▶ [STATED EXERCISE]:
Count the lines in the entries below that contain the string "pixels". Reply with only the number.

Item coordinate data
::::
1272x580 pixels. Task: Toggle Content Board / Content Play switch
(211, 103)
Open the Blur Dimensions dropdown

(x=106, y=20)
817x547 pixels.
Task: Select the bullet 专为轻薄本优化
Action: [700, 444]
::::
▶ [EXERCISE SOLUTION]:
2